■ **ЗАДАНИЯ**:
• 1. Кому автор текста о религиозности интеллигента приписывает слова «когда-нибудь мы все станем только читателями, и тогда всё будет кончено»?
• 2. Продолжите текст о религиозности интеллигента, начав сразу после фразы «Попробую в нескольких словах очертить схему исторической эволюции».

■ **ТЕКСТ ДОКУМЕНТА**:

▼

Один из моих постоянных собеседников 70-х гг. сказал про другого, философа по роду занятий и по влечению ума: «Для него Бог - это его любимая категория». Такая эпиграмма в прозе, безотносительно к тому, была ли она справедлива применительно к конкретному случаю, хорошо выражает проблематичность такого феномена, как религиозность интеллигента. Его специфическая опасность — искать не жизни во Христе, а, так сказать, христианского мировоззрения, что слишком часто близко к понятию христианского «дискурса». То, что рождается из чтения книг, изначально заражено «книжностью» и рискует остаться переживанием читателя, только читателя (как сказал однажды Поль Валери, «когда-нибудь мы все станем только читателями, и тогда всё будет кончено»). Мне приходилось встречать в те же 70-е годы интеллигентов, обнаруживавших в приватных разговорах о книгах и авторах не просто сочувствие религии, не просто религиозную тенденцию, но даже несколько нарочитую, излишнюю даже для верующего тенденциозность, прямо-таки ханжески порицая писателей, казавшихся им неверующими, и, напротив, торопясь записать в поборники веры всех авторов, чьи имена им импонировали, - но при этом сами вовсе не испытывали потребности стать людьми церковными, как говорится на западных языках, «практикующими». Они могли, например, вычитывать из Василия Розанова экспрессивные порицания интеллигентскому сознанию и столь же экспрессивные похвалы «поповскому» типу, и парадоксальным, но вполне понятным образом получать от этого чисто интеллигентское, эстетское наслаждение. (Замечу вскользь, что антиинтеллигентские аффекты - вообще характерная принадлежность интеллигентской психологии, «интеллигентщины» в негативном смысле этого слова.)

Попробую в нескольких словах очертить схему исторической эволюции.

▲

■ **ФРАГМЕНТЫ ДАННЫХ**:
▼

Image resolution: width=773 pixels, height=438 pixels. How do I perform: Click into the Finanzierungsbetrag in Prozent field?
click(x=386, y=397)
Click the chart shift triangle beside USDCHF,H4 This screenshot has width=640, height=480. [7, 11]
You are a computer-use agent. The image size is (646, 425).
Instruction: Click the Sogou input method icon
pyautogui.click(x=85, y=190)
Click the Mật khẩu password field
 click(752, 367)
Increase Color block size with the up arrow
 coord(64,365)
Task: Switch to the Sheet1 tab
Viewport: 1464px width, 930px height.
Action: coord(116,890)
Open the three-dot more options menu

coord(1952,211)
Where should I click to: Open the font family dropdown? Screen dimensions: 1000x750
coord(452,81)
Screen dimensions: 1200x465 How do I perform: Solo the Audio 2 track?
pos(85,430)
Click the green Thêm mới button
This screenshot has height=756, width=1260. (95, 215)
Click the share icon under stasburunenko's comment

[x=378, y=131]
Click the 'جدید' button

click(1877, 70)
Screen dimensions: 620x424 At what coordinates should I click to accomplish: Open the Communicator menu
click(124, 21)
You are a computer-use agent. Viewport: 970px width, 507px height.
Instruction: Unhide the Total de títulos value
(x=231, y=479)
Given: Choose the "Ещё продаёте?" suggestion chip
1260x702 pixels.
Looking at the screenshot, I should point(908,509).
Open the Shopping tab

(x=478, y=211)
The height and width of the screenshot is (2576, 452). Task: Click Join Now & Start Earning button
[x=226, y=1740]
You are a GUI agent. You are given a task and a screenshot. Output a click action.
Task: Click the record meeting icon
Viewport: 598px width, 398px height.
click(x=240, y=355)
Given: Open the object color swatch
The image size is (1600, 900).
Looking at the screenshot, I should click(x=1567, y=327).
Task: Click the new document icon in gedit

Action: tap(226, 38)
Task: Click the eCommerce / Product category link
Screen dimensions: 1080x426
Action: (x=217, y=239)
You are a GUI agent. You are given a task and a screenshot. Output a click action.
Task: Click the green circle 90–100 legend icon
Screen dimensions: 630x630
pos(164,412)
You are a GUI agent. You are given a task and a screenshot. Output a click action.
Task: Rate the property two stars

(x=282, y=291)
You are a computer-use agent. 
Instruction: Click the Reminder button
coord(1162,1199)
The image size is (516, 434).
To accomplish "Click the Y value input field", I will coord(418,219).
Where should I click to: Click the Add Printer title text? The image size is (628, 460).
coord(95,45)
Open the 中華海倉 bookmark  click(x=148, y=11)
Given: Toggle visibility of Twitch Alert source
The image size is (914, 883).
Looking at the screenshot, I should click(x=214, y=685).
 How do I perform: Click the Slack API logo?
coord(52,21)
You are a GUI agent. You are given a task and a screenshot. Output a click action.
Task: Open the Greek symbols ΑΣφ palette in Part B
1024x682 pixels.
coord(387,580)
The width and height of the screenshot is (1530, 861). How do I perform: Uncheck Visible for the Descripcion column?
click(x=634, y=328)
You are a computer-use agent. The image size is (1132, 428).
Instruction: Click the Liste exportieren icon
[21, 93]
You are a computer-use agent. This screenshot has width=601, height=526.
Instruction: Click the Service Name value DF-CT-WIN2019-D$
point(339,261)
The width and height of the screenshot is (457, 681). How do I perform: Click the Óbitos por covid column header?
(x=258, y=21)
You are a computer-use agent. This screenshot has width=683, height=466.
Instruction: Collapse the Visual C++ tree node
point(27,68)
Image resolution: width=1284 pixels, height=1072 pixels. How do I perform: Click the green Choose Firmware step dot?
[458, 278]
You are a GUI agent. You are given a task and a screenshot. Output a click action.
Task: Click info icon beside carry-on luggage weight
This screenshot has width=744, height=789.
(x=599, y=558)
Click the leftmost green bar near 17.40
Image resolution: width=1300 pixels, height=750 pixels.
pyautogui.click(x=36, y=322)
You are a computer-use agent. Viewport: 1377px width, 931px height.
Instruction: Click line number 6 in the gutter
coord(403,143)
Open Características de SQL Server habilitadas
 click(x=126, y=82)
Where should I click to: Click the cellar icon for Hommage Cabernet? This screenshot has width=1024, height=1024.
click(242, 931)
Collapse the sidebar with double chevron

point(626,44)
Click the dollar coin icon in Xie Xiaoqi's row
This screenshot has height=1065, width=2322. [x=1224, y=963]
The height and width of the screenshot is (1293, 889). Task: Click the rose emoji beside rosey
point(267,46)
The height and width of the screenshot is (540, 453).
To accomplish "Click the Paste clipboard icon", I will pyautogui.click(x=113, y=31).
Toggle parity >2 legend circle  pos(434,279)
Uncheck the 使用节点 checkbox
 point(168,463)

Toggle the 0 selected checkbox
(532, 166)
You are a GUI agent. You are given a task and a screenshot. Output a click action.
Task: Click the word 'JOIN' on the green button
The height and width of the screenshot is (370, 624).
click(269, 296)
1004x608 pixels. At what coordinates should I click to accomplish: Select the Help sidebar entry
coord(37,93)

▲

■ **ОТВЕТЫ К ЗАДАНИЯМ**:
• 1. Полю Валери.

• 2.
Мой друг Владимир Зелинский начал когда-то свою книгу «Приходящие в Церковь» с цитаты из Георгия Федотова, описывающей возвращение к церковности старой русской интеллигенции в 20-е годы. Он совершенно прав, говоря о фатальном разрыве между тем, о чем говорил Федотов, и духовным пробуждением наших поколений. И всё же разрыв, благодарение Богу, не был абсолютным.

Труднее всего описать эту предысторию моего предмета — некое неуловимое присутствие в воздухе памяти о федотовских временах. В пору, когда официальная идеология была всё еще достаточно сильна, чтобы навязывать интеллектуальное отчаяние даже тем, кому не могла навязать себя самое, определенный, хотя и скупо отмеренный простор возникал из столкновения двух парадигм этой идеологии — довоенной, более марксистской, и послевоенной, более националистической. Из первой парадигмы можно было при желании извлечь право и обязанность читать столь важного для генезиса марксизма Гегеля; а уж из Гегеля можно было вычитывать вещи, решительно несовместимые с патологически ограниченным советским атеизмом. Из второй парадигмы можно было попытаться извлечь право проявлять интерес к истокам художественной культуры русского народа, ergo, к древнерусской иконе и к церковной архитектуре.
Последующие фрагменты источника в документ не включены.